AIM OF THE TASK: In the records below, begin at the line containing "You are a computer-use agent. 1223x600" and end at the line containing "Task: Click the pencil"; quote every line in that span exactly, including both boundary lines, and no others.

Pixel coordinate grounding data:
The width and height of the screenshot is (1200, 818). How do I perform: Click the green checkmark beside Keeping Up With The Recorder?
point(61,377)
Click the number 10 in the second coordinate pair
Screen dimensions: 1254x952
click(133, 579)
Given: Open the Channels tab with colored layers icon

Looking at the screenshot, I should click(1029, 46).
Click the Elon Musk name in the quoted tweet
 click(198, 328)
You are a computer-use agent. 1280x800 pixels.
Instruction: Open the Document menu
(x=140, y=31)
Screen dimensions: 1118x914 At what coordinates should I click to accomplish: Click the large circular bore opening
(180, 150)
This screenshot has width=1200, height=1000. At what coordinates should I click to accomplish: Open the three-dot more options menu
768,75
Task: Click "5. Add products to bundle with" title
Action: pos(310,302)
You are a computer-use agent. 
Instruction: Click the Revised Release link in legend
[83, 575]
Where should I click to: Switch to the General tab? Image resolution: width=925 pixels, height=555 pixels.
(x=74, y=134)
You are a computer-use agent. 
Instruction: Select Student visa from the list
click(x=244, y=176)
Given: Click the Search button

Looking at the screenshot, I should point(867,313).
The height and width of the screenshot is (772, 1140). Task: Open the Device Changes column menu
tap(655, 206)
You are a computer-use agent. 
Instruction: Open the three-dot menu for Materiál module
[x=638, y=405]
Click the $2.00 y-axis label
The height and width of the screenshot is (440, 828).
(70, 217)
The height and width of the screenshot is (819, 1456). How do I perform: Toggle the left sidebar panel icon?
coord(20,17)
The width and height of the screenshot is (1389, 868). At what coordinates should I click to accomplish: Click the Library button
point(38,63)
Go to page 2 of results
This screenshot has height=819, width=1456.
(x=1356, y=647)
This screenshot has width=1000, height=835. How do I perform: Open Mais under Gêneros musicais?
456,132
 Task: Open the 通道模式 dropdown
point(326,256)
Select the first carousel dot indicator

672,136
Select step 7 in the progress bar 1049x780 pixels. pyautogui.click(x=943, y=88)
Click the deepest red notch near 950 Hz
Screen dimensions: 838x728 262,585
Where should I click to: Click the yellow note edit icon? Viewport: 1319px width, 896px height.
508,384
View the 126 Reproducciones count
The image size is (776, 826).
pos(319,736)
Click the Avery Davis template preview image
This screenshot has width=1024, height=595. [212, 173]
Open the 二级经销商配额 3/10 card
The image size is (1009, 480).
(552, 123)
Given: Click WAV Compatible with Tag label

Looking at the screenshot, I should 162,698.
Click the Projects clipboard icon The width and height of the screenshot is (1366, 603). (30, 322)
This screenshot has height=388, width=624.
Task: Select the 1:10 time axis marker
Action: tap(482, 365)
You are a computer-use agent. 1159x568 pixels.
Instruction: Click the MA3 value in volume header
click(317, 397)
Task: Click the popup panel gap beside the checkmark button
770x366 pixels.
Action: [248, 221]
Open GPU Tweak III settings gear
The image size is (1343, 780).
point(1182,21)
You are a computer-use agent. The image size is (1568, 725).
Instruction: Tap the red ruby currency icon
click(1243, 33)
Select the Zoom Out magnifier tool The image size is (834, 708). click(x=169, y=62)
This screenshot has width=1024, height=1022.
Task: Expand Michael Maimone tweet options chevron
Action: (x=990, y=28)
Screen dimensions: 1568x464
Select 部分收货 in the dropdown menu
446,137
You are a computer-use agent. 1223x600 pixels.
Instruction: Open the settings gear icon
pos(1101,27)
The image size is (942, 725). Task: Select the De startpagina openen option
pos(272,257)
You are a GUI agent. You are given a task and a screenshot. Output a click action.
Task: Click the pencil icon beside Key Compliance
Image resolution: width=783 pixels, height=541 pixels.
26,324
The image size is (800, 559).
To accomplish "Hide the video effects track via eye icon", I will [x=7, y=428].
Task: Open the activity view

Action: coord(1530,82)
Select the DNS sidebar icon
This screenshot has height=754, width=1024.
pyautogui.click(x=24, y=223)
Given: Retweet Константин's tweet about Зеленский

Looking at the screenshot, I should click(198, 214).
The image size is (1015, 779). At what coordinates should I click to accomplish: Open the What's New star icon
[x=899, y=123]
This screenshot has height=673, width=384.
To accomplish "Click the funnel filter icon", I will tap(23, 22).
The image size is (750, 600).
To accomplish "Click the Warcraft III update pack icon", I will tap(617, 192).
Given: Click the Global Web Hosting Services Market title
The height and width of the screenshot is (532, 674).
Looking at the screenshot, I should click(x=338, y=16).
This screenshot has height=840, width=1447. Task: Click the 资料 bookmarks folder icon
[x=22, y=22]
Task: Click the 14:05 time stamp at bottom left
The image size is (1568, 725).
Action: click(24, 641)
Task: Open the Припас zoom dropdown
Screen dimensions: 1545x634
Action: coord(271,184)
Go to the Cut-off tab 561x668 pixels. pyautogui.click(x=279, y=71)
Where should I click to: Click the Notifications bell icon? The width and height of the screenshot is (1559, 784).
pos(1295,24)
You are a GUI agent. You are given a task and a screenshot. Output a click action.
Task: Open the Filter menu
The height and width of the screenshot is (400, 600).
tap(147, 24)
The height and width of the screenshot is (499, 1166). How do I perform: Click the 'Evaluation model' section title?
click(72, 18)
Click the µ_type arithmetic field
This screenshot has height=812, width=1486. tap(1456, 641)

RESPONSE AREA:
You are a computer-use agent. 1223x600 pixels.
Instruction: Open the settings gear icon
pos(1101,27)
The image size is (942, 725). Task: Select the De startpagina openen option
pos(272,257)
You are a GUI agent. You are given a task and a screenshot. Output a click action.
Task: Click the pencil icon beside Key Compliance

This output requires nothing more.